5. while (!functions_to_compile.empty()) {
6. //省略............
7. if (job->ExecuteJob() == CompilationJob::FAILED ||
8. FinalizeUnoptimizedCompilationJob(job.get(), shared_info, isolate) ==
9. CompilationJob::FAILED) {
10. return MaybeHandle<SharedFunctionInfo>();
11. }
12. if (FLAG_stress_lazy_source_positions) {
13. SharedFunctionInfo::EnsureSourcePositionsAvailable(isolate, shared_info);
14. }
15. if (shared_info.is_identical_to(top_level)) {
16. *is_compiled_scope = shared_info->is_compiled_scope();
17. DCHECK(is_compiled_scope->is_compiled());
18. }
19. }
20. parse_info->ResetCharacterStream();
21. return top_level;
22. }
上面第7行代码job->ExecuteJob()
的作用是生成字节码,它与AST一样以函数为单位生成字节码,最终进入下面的源码:
1. void BytecodeGenerator::GenerateBytecodeBody() {
2. VisitArgumentsObject(closure_scope()->arguments());
3. VisitNewTargetVariable(closure_scope()->new_target_var());
4. FunctionLiteral* literal = info()->literal();
5. if (IsResumableFunction(literal->kind())) {
6. BuildGeneratorObjectVariableInitialization();
7. }
8. if (FLAG_trace) builder()->CallRuntime(Runtime::kTraceEnter);
9. //省略.........................
10. BuildIncrementBlockCoverageCounterIfEnabled(literal, SourceRangeKind::kBody);
11. VisitDeclarations(closure_scope()->declarations());
12. VisitModuleNamespaceImports();
13. builder()->StackCheck(literal->start_position());
14. if (IsBaseConstructor(function_kind())) {
15. if (literal->requires_brand_initialization()) {
16. BuildPrivateBrandInitialization(builder()->Receiver());
17. }
18. if (literal->requires_instance_members_initializer()) {
19. BuildInstanceMemberInitialization(Register::function_closure(),
20. builder()->Receiver());
21. }
22. }
23. VisitStatements(literal->body());
24. if (!builder()->RemainderOfBlockIsDead()) {
25. builder()->LoadUndefined();
26. BuildReturn();
27. }
28. }
上面第11行代码的作用是分析全局变量、生成bytecode。分析样例代码的全局变量时会执行以下功能:
1. BytecodeArrayBuilder& BytecodeArrayBuilder::LoadConstantPoolEntry(
2. size_t entry) {
3. OutputLdaConstant(entry);
4. return *this;
5. }
6. //分隔线============================
7. #define DEFINE_BYTECODE_OUTPUT(name, ...)

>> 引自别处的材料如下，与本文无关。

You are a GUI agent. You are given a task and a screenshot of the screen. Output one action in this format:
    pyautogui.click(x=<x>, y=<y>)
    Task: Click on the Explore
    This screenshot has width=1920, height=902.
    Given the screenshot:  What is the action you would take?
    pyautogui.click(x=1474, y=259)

上面第3行代码的作用是把全局变量名称写入常量池(稍后解释)。在Bytecode运行期间,通过LdaGlobal
指令取出常量值。OutputLdaConstant()
方法由宏模板DEFINE_BYTECODE_OUTPUT
实现,请读者自行展开。最终进入EmitBytecode()
方法,该方法会生成字节码,源码如下:
1. void BytecodeArrayWriter::EmitBytecode(const BytecodeNode* const node) {
2. //省略..........
3. for (int i = 0; i < operand_count; ++i) {
4. switch (operand_sizes[i]) {
5. case OperandSize::kNone:
6. UNREACHABLE();
7. break;
8. case OperandSize::kByte:
9. bytecodes()->push_back(static_cast<uint8_t>(operands[i]));
10. break;
11. case OperandSize::kShort: {
12. uint16_t operand = static_cast<uint16_t>(operands[i]);
13. const uint8_t* raw_operand = reinterpret_cast<const uint8_t*>(&operand);
14. bytecodes()->push_back(raw_operand[0]);
15. bytecodes()->push_back(raw_operand[1]);
16. break;
17. }
18. case OperandSize::kQuad: {
19. const uint8_t* raw_operand =
20. reinterpret_cast<const uint8_t*>(&operands[i]);
21. bytecodes()->push_back(raw_operand[0]);
22. bytecodes()->push_back(raw_operand[1]);
23. bytecodes()->push_back(raw_operand[2]);
24. bytecodes()->push_back(raw_operand[3]);
25. break;
26. }
27. }
28. }
29. }
根据case
条件生成不同的Bytecdoe,把Bytecdoe用bytecodes()->push_back()
写入BytecodeArray。
返回到GenerateBytecodeBody()的第23行代码,VisitStatements()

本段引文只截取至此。